::: TEXT PROVIDED
Skip to content.

Find topic

Web tools

Help

Tools

       Analysis Tool Bar  +

Digital Humanities 2007 Trip Report

Report on the Alliance of Digital Humanities: 2007 Conference, Geoffrey Rockwell, June 2007

This is being written while I attend the conference and edited after. As there are simultaneous sessions this doesn't cover the whole conference. Please add to it.

General Thoughts

The quality of the papers this year was excellent. While it may be what I attended or the preferences of the program committee there seem to be some general trends:

  • There were more graduate students and young scholars attending and giving papers, which is a good thing.
  • A number of sessions and papers dealt with issues around large scale computing - what to do with large collections of evidence. The sessions that Mark Olsen chaired (and presented in) on text mining with Philomine, for example were looking at thousands of documents. Bethany's paper on NINES dealt with issues around the management and collation of heterogeneous materials. In short we are shifting from issues around the representation of single works or single author corpora to issues around the study of large collections.
  • There were a number of sessions around visualization and representation. Visualization and interface design seem to be an accepted part of the discipline now.
::::::
::: RECORDED INFORMATION
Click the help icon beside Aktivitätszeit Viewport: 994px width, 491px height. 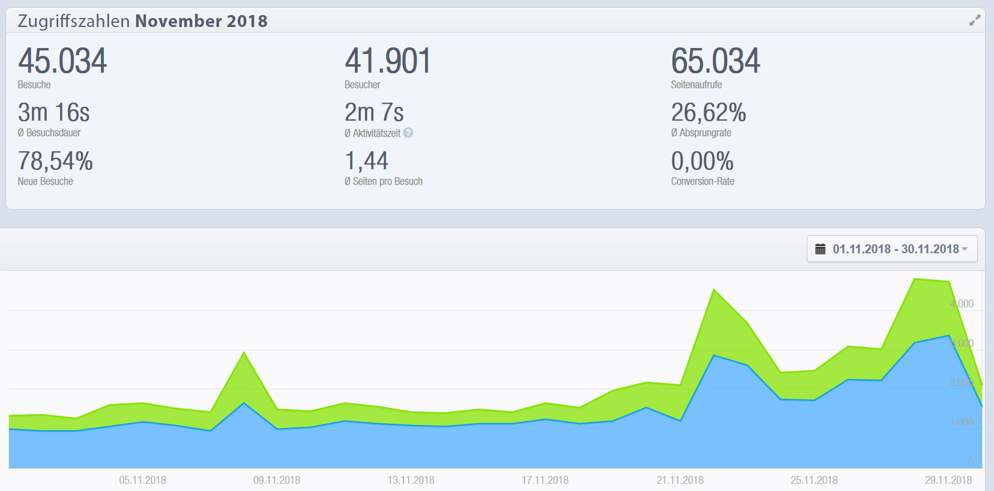[x=408, y=133]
::::::
• **GOALS**
• 1. Quote the Digital Humanities 2007 trip report word for word, starting at "This is being" and ending at "Please add to it.".
• 2. Carry the Digital Humanities 2007 trip report forward from its last sentence.
The material has no role in any of this.

• **RESULTS OF THE EXERCISE**
• 1.
This is being written while I attend the conference and edited after. As there are simultaneous sessions this doesn't cover the whole conference. Please add to it.

• 2.
Tuesday June 5th

Gender, Race, and Nationality in Black Drama, 1850-2000: Mining Differences in Language Use in Authors and their Characters - Mark Olsen

Mark began by introducing three types of tasks that mining can do:

Comparative - Allows us to see what distinguishes different sets of texts. Predictive - Classifies unclassified texts - It is important to not trust these. Similarity/Clustering - Mathematical representation of a group of documents.

Mark and colleagues did a study of American vs Non-American black authors using Philomine.

Very useful for looking at patterns across texts. We are still in the experimental phase trying to figure out how it works. For example, are we just pulling out the most stereotypical features, especially doing binomial classification (male/female, black/white).

He left us with the question, "Should digital humanities be deconstructing machine learning?" Mining seems to be returning to structuralism,

Discourse, Powere and Ecriture feminine - Russell Horton

Machine learning can achieve 70 - 80% accuracy on gender disambiguation on the BMC.

They created a corpus of 300 female-authored texts and corresponding 300 male-authored. Used Support Vector Machine technique to study gender differences in writing. They had a "Sand" affect due to all the texts by Georges Sand. They looked at what words (features) were persistent across the time range and were discriminating.

Feminine writing is more personal, emotional, and familial. Male writing is more public, anatomical and authoritative.

This raises again the issue raised by Olsen about whether we are recapitulating gender stereotypes - a return to structuralism.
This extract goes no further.